Puiforcat, the French goldsmith, has a new collection coming up that aims to shatter some of the staples of traditional wine glass design. Made in collaboration with sommelier Enrico Bernando and designer Michael Anastassiades, these wine glasses not only have metallic bases but also lose their wine stems. The range is set to include two red wine glasses, two white wine glasses, two desert wine glasses, two champagne glasses, two liqueur glasses, a water beaker, a decanter, a coaster, a bottle holder, a champagne bucket and a six-bottle ice bucket.

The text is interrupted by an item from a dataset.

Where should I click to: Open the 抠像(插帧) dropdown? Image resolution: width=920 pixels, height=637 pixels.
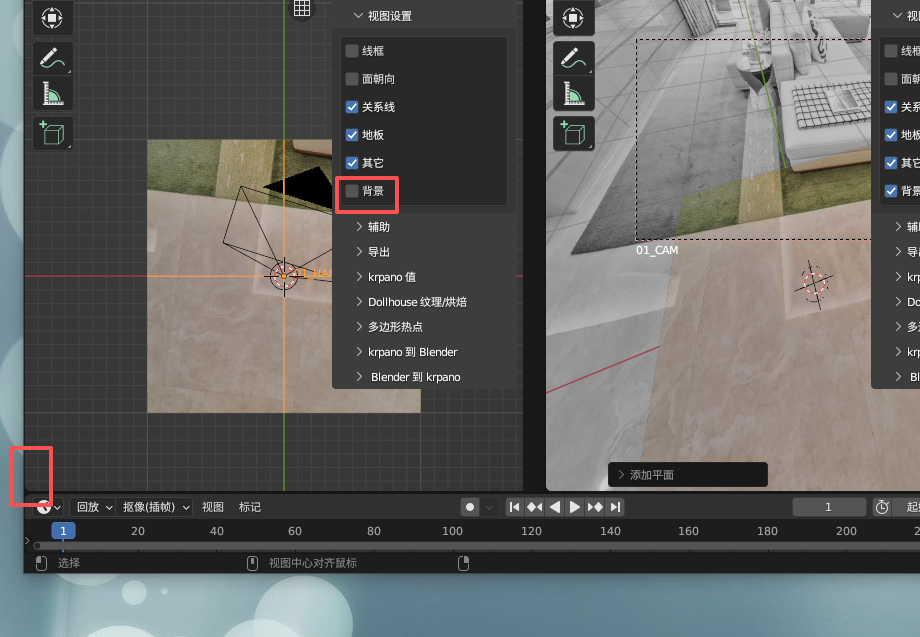154,507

Anastassiades became famous for the highly minimalistic zen-like sensibility in his creations. As opposed to the standard curves of the traditional wine glass, those in Puiforcat’s collection have a sophisticated angularity to their make.
The snipped tulip-head design came from the observation by Bernando that many people pick up the wine glass more easily by the base of the bowl than the stem. The gradually narrowing opening of the glass, furthermore, prevents the ethers from evaporating.
The wine glass consists of a pointed-bottom glass recipient mounted onto the metal base, thus keeping the glass and metal apart (and in extension, the metal and the wine), but allowing for this tasteful design where the bottom (conically shaped to slow down oxidation) gives off a metallic or golden sheen. Every glass also has a discreet ridge, perfectly calculated to allow for a subtle indicator of the correct quantity of wine to be served.
Puiforcat regular works with renowned designers. The company was founded in 1820 and soon came to the forefront of gold and silver work. This collection places worthily among their other fine creations.